_TASK DIRECTIONS:_
Give every entry again, exactly.

_MATERIAL FOR THE TASK:_

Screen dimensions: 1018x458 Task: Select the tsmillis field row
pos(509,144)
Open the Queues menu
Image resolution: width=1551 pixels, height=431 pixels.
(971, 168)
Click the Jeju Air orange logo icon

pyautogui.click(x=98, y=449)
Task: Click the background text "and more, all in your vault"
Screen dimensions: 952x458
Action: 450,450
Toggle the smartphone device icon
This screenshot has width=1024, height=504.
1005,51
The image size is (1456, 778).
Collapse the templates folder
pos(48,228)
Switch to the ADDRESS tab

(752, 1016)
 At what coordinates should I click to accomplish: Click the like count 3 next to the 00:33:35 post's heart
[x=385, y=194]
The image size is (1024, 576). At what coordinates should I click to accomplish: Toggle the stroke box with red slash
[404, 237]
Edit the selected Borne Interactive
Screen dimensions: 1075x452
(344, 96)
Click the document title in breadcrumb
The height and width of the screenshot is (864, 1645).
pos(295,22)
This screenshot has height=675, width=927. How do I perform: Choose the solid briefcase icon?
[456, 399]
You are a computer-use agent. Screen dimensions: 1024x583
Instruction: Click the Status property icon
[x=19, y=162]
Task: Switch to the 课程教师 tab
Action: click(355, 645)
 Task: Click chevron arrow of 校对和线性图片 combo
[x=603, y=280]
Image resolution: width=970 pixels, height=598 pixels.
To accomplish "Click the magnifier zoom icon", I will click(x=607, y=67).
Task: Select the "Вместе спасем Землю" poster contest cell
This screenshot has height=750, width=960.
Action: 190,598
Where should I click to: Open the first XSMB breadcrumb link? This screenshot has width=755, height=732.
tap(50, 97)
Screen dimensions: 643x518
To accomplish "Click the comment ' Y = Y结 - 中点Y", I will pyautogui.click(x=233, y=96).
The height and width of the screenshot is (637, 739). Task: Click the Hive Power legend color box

_WRITTEN ANSWER:_
Screen dimensions: 1018x458 Task: Select the tsmillis field row
pos(509,144)
Open the Queues menu
Image resolution: width=1551 pixels, height=431 pixels.
(971, 168)
Click the Jeju Air orange logo icon

pyautogui.click(x=98, y=449)
Task: Click the background text "and more, all in your vault"
Screen dimensions: 952x458
Action: 450,450
Toggle the smartphone device icon
This screenshot has width=1024, height=504.
1005,51
The image size is (1456, 778).
Collapse the templates folder
pos(48,228)
Switch to the ADDRESS tab

(752, 1016)
 At what coordinates should I click to accomplish: Click the like count 3 next to the 00:33:35 post's heart
[x=385, y=194]
The image size is (1024, 576). At what coordinates should I click to accomplish: Toggle the stroke box with red slash
[404, 237]
Edit the selected Borne Interactive
Screen dimensions: 1075x452
(344, 96)
Click the document title in breadcrumb
The height and width of the screenshot is (864, 1645).
pos(295,22)
This screenshot has height=675, width=927. How do I perform: Choose the solid briefcase icon?
[456, 399]
You are a computer-use agent. Screen dimensions: 1024x583
Instruction: Click the Status property icon
[x=19, y=162]
Task: Switch to the 课程教师 tab
Action: click(355, 645)
 Task: Click chevron arrow of 校对和线性图片 combo
[x=603, y=280]
Image resolution: width=970 pixels, height=598 pixels.
To accomplish "Click the magnifier zoom icon", I will click(x=607, y=67).
Task: Select the "Вместе спасем Землю" poster contest cell
This screenshot has height=750, width=960.
Action: 190,598
Where should I click to: Open the first XSMB breadcrumb link? This screenshot has width=755, height=732.
tap(50, 97)
Screen dimensions: 643x518
To accomplish "Click the comment ' Y = Y结 - 中点Y", I will pyautogui.click(x=233, y=96).
The height and width of the screenshot is (637, 739). Task: Click the Hive Power legend color box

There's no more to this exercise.